But increased operational challenges caused by COVID-19 — along with media and regulatory scrutiny — could scare PE investors away from the space moving forward, several leaders have predicted.

“We are thinking that maybe private equity is not going to think that this is a great industry in which to invest in the future, and so maybe we will have less competition when this finishes, this crisis is over,” LTC Properties (NYSE: LTC) CEO Wendy Simpson said back in April.

Fellow real estate investment trust (REIT) CEO Rick Matros agreed in a more recent interview with SNN.

“Fortunately, on the skilled side, it’s different than on the senior housing side — because of all the government reimbursement, there’s very little private equity now,” Matros, CEO of Sabra Health Care REIT (Nasdaq: SBRA), said. “There’s almost none left that play in the business, and I don’t think we’re going to see that again.”

And those PE firms that remain will need to demonstrate a true dedication to the space, Blue Moon Capital Partners co-founder and managing director Kathryn Sweeney said in April.

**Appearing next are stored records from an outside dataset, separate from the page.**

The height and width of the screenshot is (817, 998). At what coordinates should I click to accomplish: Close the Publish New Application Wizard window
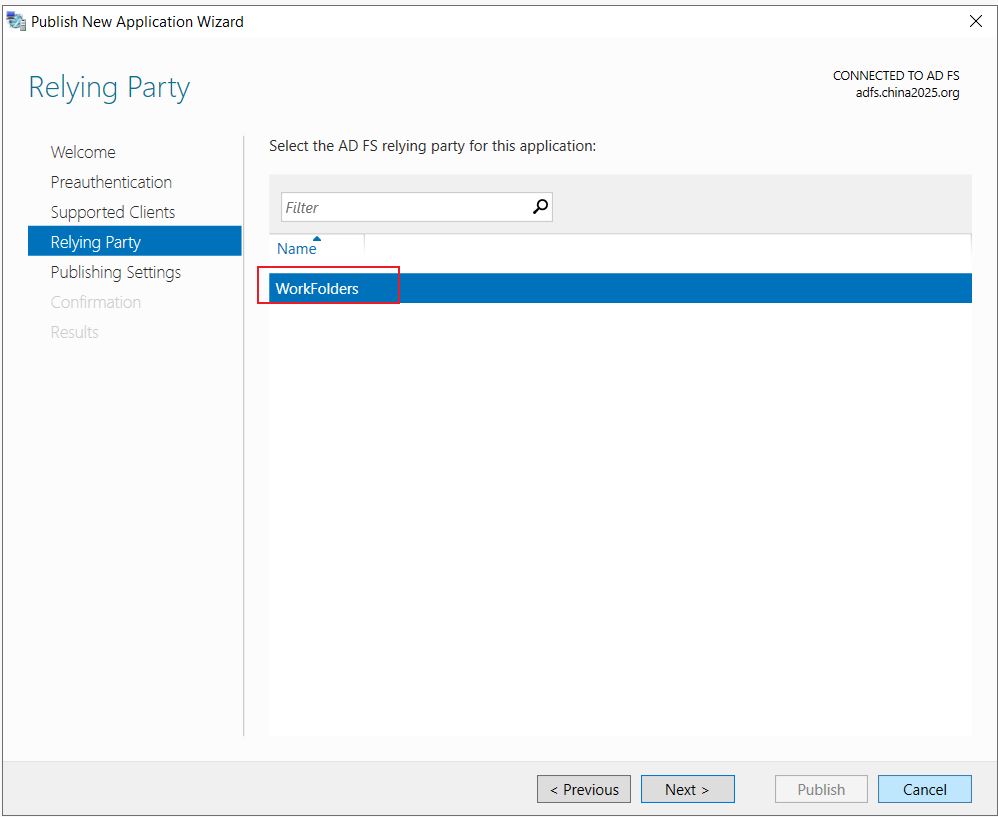tap(975, 22)
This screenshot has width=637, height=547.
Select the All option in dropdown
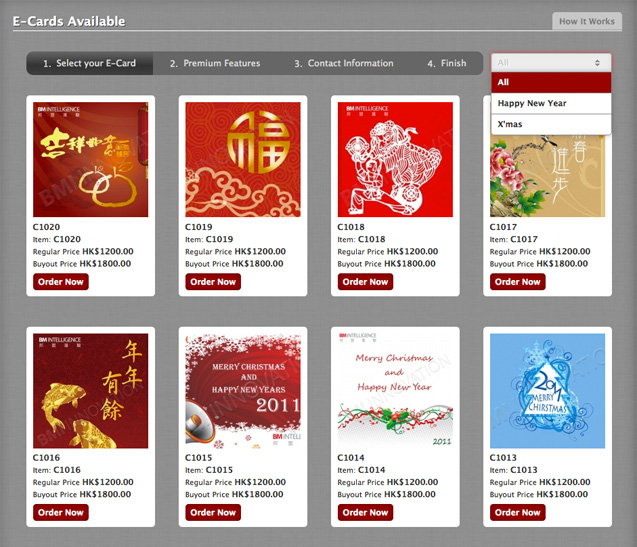[x=551, y=82]
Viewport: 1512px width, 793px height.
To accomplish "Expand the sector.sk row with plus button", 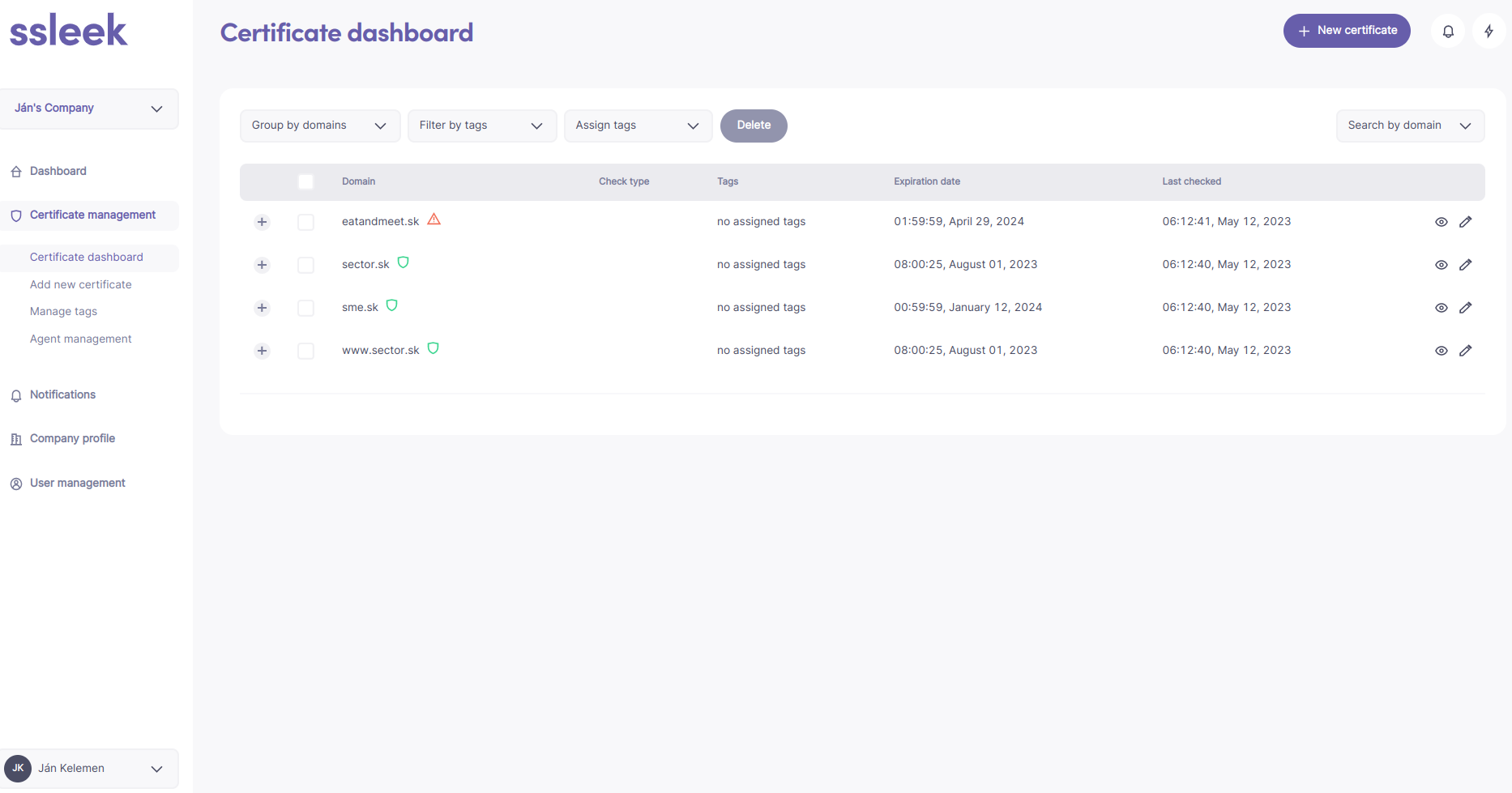I will click(x=262, y=265).
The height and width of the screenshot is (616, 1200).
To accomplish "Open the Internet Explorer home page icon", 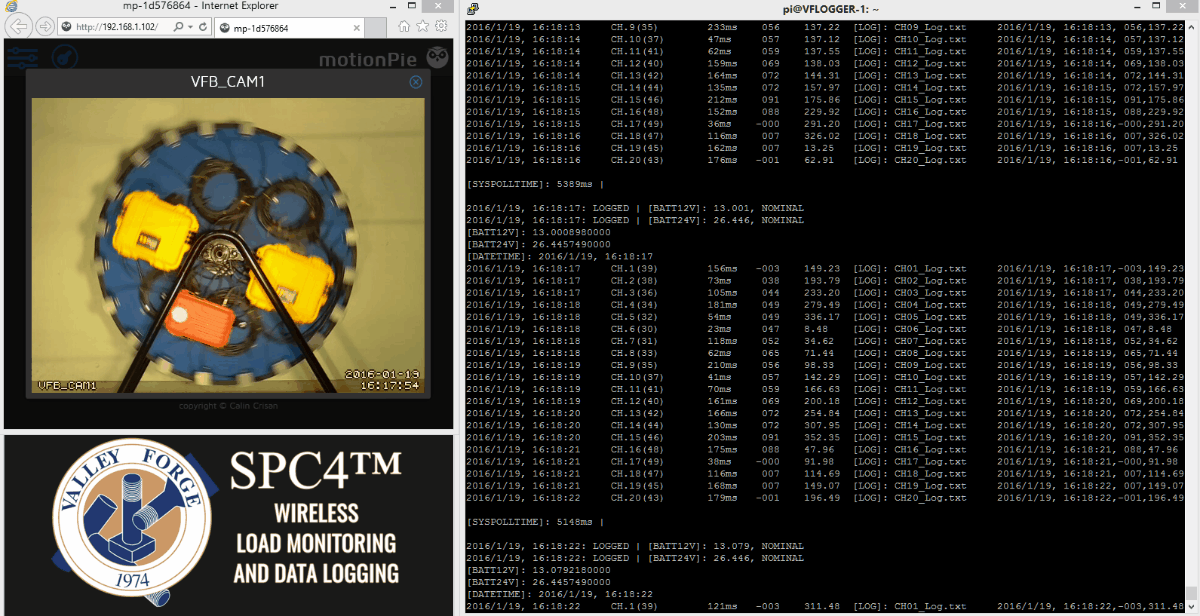I will point(404,27).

“I think committed private equity will not — knowledgeable, experienced private equity will not,” Sweeney said of investor departures from health care. “But what I absolutely agree with Wendy on is that those private equity ‘tourists,’ who were really looking more opportunistically at the sector, that they will. They did not anticipate how hard something like this could be, and just are not prepared. I think we are going to see an evaporation of that cohort of private equity suppliers.”